Four Kalebtec-maintained plugins ship from this repo and publish as @browxai/plugin-*. The per-tool reference - every op, its args, its return shape, the not-loaded envelopes, and a usage walkthrough - lives in docs/plugins-first-party.md. The one-line summary:

NameTierDescription
@browxai/plugin-examplekalebtecReference plugin - exercises every registry feature (example.echo, example.add, example.now). Canonical source for plugin authors.
@browxai/plugin-figmakalebtecFigma canvas-app adapter - selection, viewport, node mutate, rectangle create (figma.get_selection, figma.get_viewport, figma.select_node, figma.move_node, figma.create_rectangle). Capabilities eval + canvas.
@browxai/plugin-tldrawkalebtecTldraw canvas-app adapter - shapes/viewport/create/delete/select (tldraw.get_selected_shapes, tldraw.get_viewport, tldraw.create_shape, tldraw.delete_shape, tldraw.select_shapes). Capabilities eval + canvas.
@browxai/plugin-excalidrawkalebtecExcalidraw canvas-app adapter - scene state, viewport, element add/delete, scroll (excalidraw.get_scene_state, excalidraw.get_viewport, excalidraw.add_element, excalidraw.delete_element, excalidraw.set_scroll). Capabilities eval + canvas.

The three canvas-app adapter plugins are the v1.0 proof that the plugin runtime + canvas substrate compose into a real ecosystem story. The reference plugin remains the starting point for new plugin authors and the keystone fodder for the runtime itself.

  • kalebtec - Kalebtec-maintained plugins (@browxai/plugin-* on npm).
  • community - third-party npm plugins (browxai-plugin-* or @<org>/browxai-plugin-*).
  • local - installed from a file path during development (browxai plugin install file:./path/).

Trust is advisory - the runtime gates all three tiers identically at capability + call-graph time. Surfaced on plugins_list so the operator can audit.

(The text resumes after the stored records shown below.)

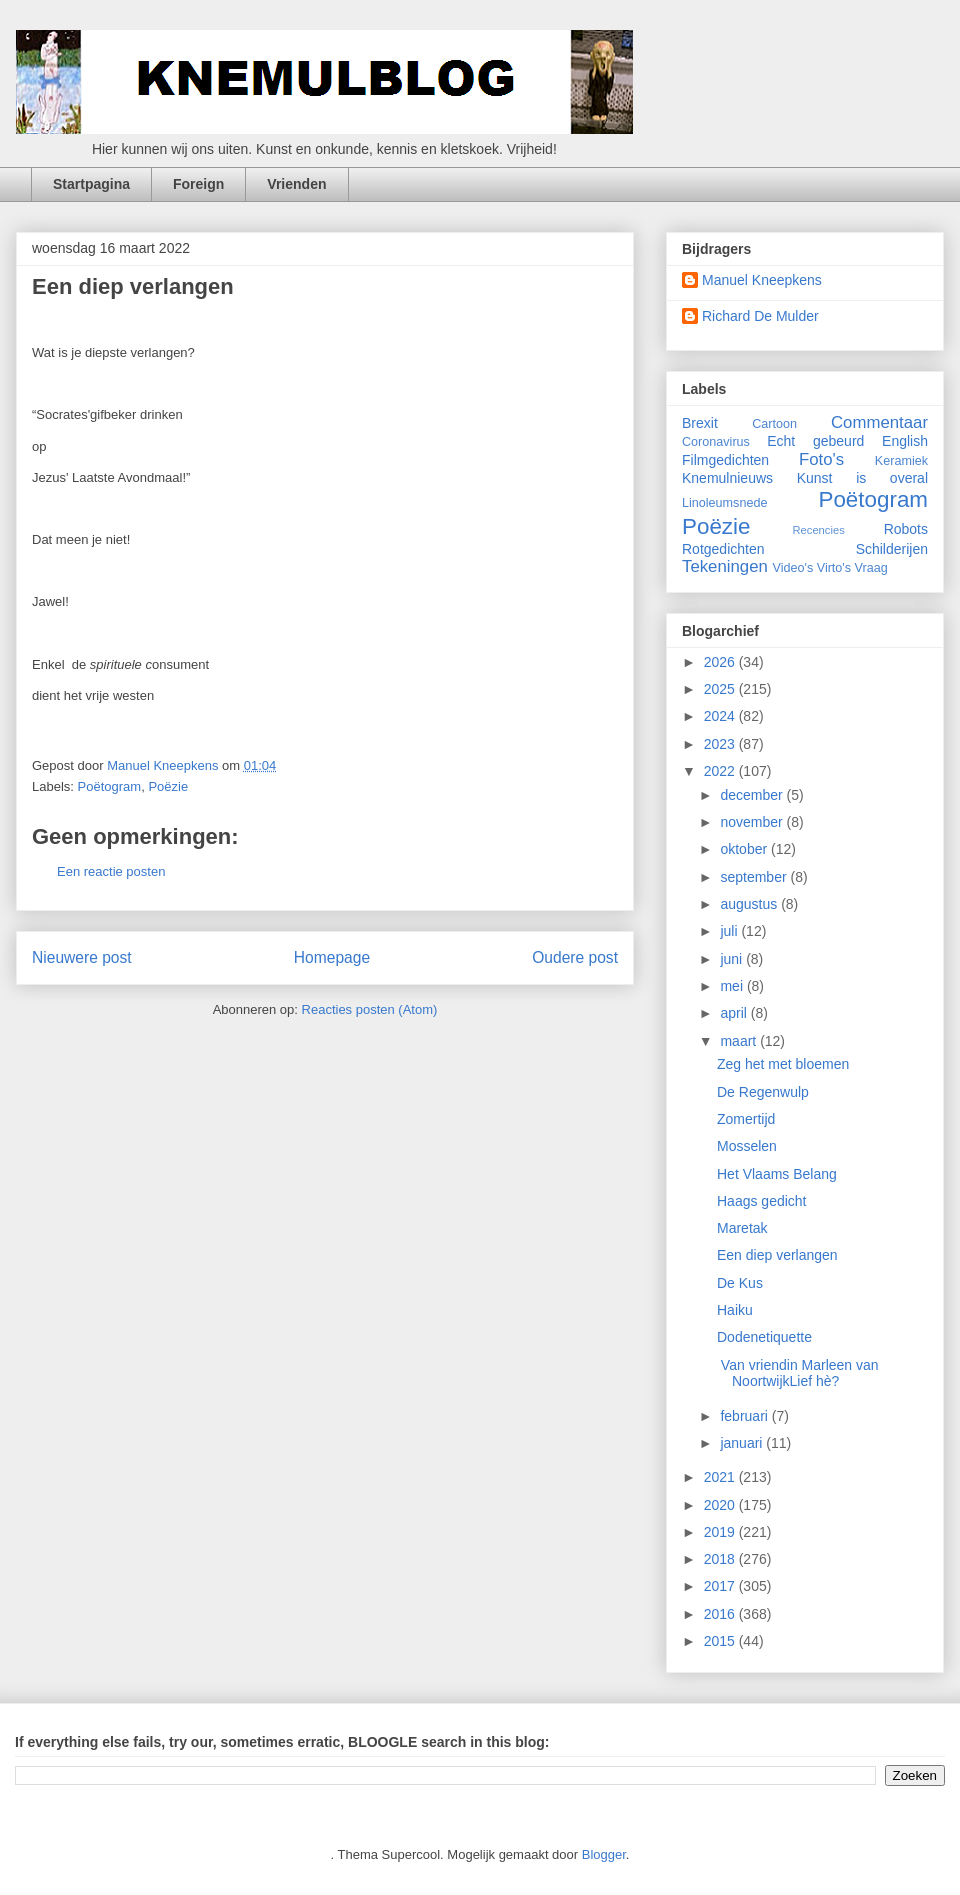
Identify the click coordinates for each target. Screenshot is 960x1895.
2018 (721, 1559)
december (753, 795)
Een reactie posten (111, 871)
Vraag (871, 568)
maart (740, 1041)
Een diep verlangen (777, 1255)
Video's (793, 568)
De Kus (740, 1283)
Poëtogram (110, 786)
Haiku (735, 1310)
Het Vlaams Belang (777, 1174)
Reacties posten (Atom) (370, 1009)
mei (733, 986)
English (905, 441)
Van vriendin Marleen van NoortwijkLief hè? (798, 1373)
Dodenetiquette (764, 1337)
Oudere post (575, 957)
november (753, 822)
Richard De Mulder (760, 316)
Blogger (604, 1854)
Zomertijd (746, 1119)
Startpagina (91, 184)
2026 (721, 662)
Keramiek (901, 461)
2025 (721, 689)
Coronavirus (716, 442)
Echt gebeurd (815, 441)
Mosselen (747, 1146)
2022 (721, 771)
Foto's (821, 459)
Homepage (332, 957)
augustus (750, 904)
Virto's (834, 568)
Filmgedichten (725, 460)
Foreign (198, 184)
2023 (721, 744)
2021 (721, 1477)
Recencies (819, 530)
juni (733, 959)
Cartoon (774, 424)
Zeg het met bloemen (783, 1064)
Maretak (742, 1228)
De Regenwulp (763, 1092)
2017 (721, 1586)
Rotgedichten (723, 549)
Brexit (700, 423)
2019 (721, 1532)
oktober (745, 849)
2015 (721, 1641)
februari (745, 1416)
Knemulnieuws (727, 478)
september (755, 877)
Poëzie (168, 786)
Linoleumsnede (724, 503)
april (735, 1013)
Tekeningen (725, 566)
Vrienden (296, 184)
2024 (721, 716)
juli (730, 931)
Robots (906, 529)
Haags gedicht (762, 1201)
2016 (721, 1614)
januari (743, 1443)
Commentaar (879, 422)
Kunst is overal (862, 478)
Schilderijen (892, 549)
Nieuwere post (82, 957)
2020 (721, 1505)
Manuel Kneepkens (762, 280)
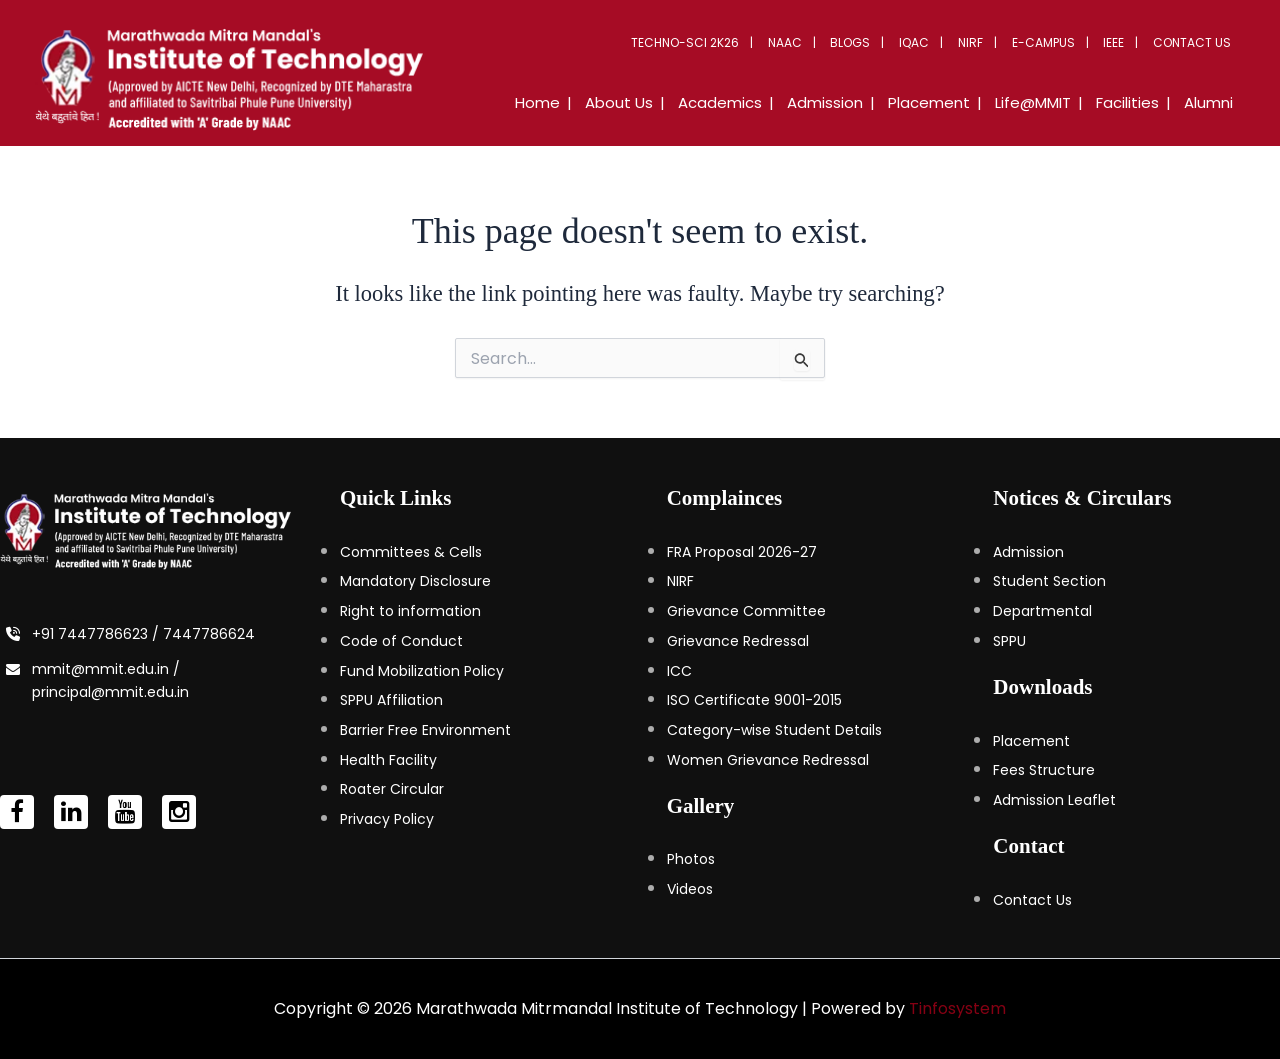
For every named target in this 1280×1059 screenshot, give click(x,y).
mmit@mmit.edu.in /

The plugin runtime turns browxai from “the best curated agentic- browser substrate” into “the ecosystem substrate”. The runtime is the generic primitive; the canvas adapter plugins are the first real consumers, and the diagnostics-report plugin will follow as the first demonstration of the inter-plugin composition model (dependsOn-declared, call-graph-enforced).